Intragroup comparison among patients of COM with complications showed that presence of intracranial complication significantly increased the incidence of SNHL (p = 0.01797). Thus patients with intracranial complication have a significant higher risk of developing SNHL than extracranial complications or both. Possible factors leading to SNHL in intracranial complications of CSOM may be inflammation of meninges or involvement of the auditory cortex. However further research is required in this area.
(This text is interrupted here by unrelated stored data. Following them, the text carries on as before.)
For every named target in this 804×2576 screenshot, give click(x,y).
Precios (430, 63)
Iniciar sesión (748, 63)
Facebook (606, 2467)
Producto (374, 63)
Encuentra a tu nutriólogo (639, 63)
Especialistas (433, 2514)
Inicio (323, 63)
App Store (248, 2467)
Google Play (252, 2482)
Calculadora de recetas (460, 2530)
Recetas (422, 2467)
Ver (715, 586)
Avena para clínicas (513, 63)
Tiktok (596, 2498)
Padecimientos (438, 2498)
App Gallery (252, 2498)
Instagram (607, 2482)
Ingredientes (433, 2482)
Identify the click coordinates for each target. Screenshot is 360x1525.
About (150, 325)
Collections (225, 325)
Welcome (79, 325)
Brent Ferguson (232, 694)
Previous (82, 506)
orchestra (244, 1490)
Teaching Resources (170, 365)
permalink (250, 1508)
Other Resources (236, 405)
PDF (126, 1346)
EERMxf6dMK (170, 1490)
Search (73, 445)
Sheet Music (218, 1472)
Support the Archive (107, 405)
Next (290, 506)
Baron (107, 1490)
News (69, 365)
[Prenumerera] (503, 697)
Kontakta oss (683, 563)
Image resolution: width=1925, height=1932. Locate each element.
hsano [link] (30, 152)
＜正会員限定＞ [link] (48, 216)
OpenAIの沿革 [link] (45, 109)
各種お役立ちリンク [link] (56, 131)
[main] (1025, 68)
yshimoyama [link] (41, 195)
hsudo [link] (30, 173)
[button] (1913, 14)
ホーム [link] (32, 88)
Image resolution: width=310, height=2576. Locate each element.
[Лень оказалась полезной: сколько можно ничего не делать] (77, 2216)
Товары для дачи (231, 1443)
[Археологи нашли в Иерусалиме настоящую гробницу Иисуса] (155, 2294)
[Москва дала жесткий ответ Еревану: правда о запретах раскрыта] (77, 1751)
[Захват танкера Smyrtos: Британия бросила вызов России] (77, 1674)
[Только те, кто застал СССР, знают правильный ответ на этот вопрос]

5. Limitations of Our Study

As no previous literature was available on the pattern of hearing loss in patients of COM with complications, our study was the first of its kind and needs further validation by a comparative study with age and gender matched controls. Also pre operative and post operative comparison will throw light on the reversibility of the SNHL.

6. Conclusions

Sensorineural hearing loss has little influence by age, gender and socioeconomic status. But is significantly influenced by the duration of disease, longer durations (>5years) increasing the likelihood of developing SNHL. The presence of complications though does not increase the occurrence of SNHL but definitely increases the bone conduction threshold among the patients who develop Sensorineural hearing loss. SNHL occurs much more commonly when a patient develops intracranial complication. Extracranial complications do not increase the chances of developing SNHL. Though labyrinthine fistula is the most common extracranial complication causing SNHL, not all patients with labyrinthine fistula develop SNHL. Meningitis is the most common intracranial complication associated with SNHL and is always associated with it. The incidence in fact falls further when both extracranial and intracranial complications are present than intracranial complication alone. Tinnitus is the classical symptom which should raise the suspicion of Sensorineural hearing loss in the patient. To best of our knowledge this is the first research work on sensorineural hearing loss in exclusively complicated cholesteatomatous ear disease.